OGH 10ObS28/12h

OGH10ObS28/12h13.3.2012

Der Oberste Gerichtshof hat in Arbeits- und Sozialrechtssachen durch den Senatspräsidenten Dr. Hradil als Vorsitzenden und durch den Hofrat Dr. Fellinger sowie die Hofrätin Dr. Fichtenau in der Rechtssache der klagenden Partei Mag. M*****, vertreten durch Mag. Gregor Kohlbacher, Rechtsanwalt in Graz, und des Nebenintervenienten auf Seiten der klagenden Partei Mag. H*****, vertreten durch Gheneff-Rami-Sommer Rechtsanwälte KG in Klagenfurt, gegen die beklagte Partei Steiermärkische Gebietskrankenkasse, 8011 Graz, Josef-Pongratz-Platz 1, infolge Rekurses des Nebenintervenienten gegen den Beschluss des Oberlandesgerichts Graz als Berufungsgericht in Arbeits- und Sozialrechtssachen vom 15. November 2011, GZ 7 Rs 60/11i-22, womit die Berufung des Nebenintervenienten gegen das Urteil des Landesgerichts für Zivilrechtssachen Graz als Arbeits- und Sozialgericht vom 12. April 2011, GZ 29 Cgs 358/10d-8, zurückgewiesen wurde, folgenden

Beschluss

gefasst:

 

Spruch:

Dem Rekurs des Nebenintervenienten wird nicht Folge gegeben.

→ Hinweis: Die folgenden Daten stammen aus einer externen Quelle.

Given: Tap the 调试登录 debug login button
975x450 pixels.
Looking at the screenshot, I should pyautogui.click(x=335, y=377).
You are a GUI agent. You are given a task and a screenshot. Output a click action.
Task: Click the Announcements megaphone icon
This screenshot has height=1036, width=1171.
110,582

Der Nebenintervenient hat die Kosten seines erfolglosen Rekurses selbst zu tragen.

Text

Begründung

Mit Bescheid vom 3. 12. 2010 wurde die Zuerkennung des der Klägerin anlässlich der Geburt ihrer Tochter Marie Elena von 1. 1. 2005 bis 31. 12. 2005 gewährten Kinderbetreuungsgeldes widerrufen und die Klägerin zum Ersatz der unberechtigt empfangenen 5.303,45 EUR verpflichtet.

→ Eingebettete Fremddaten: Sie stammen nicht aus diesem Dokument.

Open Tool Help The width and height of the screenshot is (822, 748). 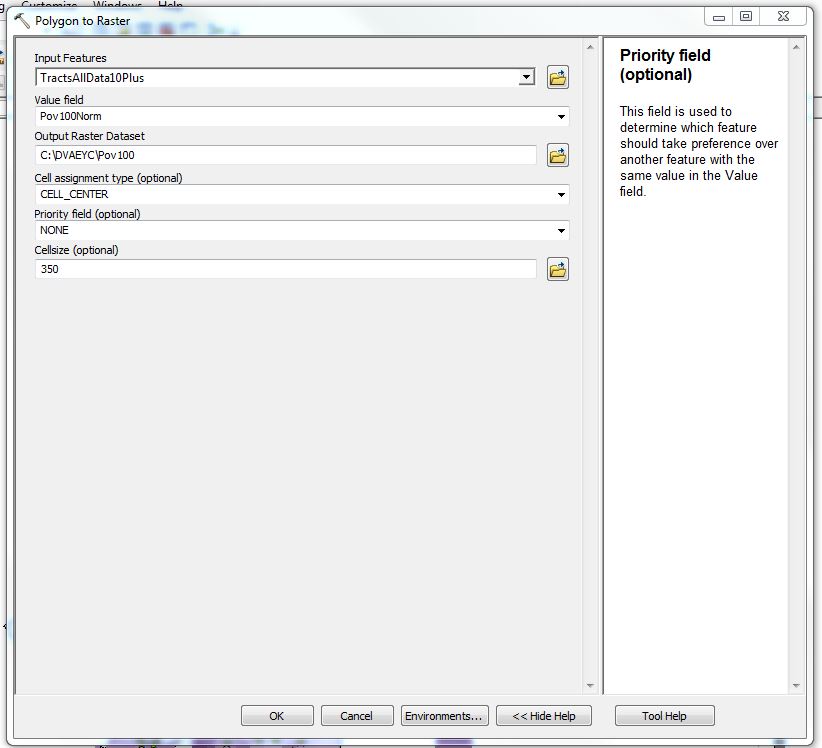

Das Erstgericht wies mit Urteil vom 12. 4. 2011 die gegen diesen Bescheid gerichtete Klage ab und verpflichtete die Klägerin, der Beklagten diesen Betrag in 25 aufeinanderfolgenden monatlichen Teilbeträgen zurückzuzahlen. Das Ersturteil wurde der Klägerin am 14. 6. 2011 zugestellt.

Das Berufungsgericht wies mit Beschluss vom 20. 9. 2011 die dagegen von der Klägerin erhobene Berufung unter Hinweis darauf als unzulässig zurück, dass ausschließlich der Ausspruch über die Ratenanordnung angefochten sei (§ 90 Z 1 ASGG). Die Berufungsentscheidung wurde der Klägerin am 29. 9. 2011 zugestellt.

Bereits mit Schriftsatz vom 5. 8. 2011 hatte die Klägerin Dr. H***** den Streit verkündet. Eine Gleichschrift dieses Schriftsatzes samt weiteren Aktenkopien wurde an Dr. H***** zugestellt. Nach seinem Vorbringen ist ihm auf diesem Weg auch das Ersturteil, und zwar am 26. 9. 2011 zur Kenntnis gelangt.

Am 13. 10. 2011 erhob die Klägerin gegen die Entscheidung des Berufungsgerichts Rekurs an den Obersten Gerichtshof, der diesem bisher nicht vorgelegt wurde.

Am 18. 10. 2011 (Einbringung im ERV) erklärte Dr. H*****, dem Verfahren auf Seiten der Klägerin als Nebenintervenient beizutreten (AS 171); am 24. 10. 2011 erhob er Berufung gegen das Ersturteil. Mit Verfügung vom selben Tag veranlasste das Erstgericht die Zustellung der Beitrittserklärung an die beklagte Partei (AS 223). Diese stellte keinen Antrag auf Zurückweisung.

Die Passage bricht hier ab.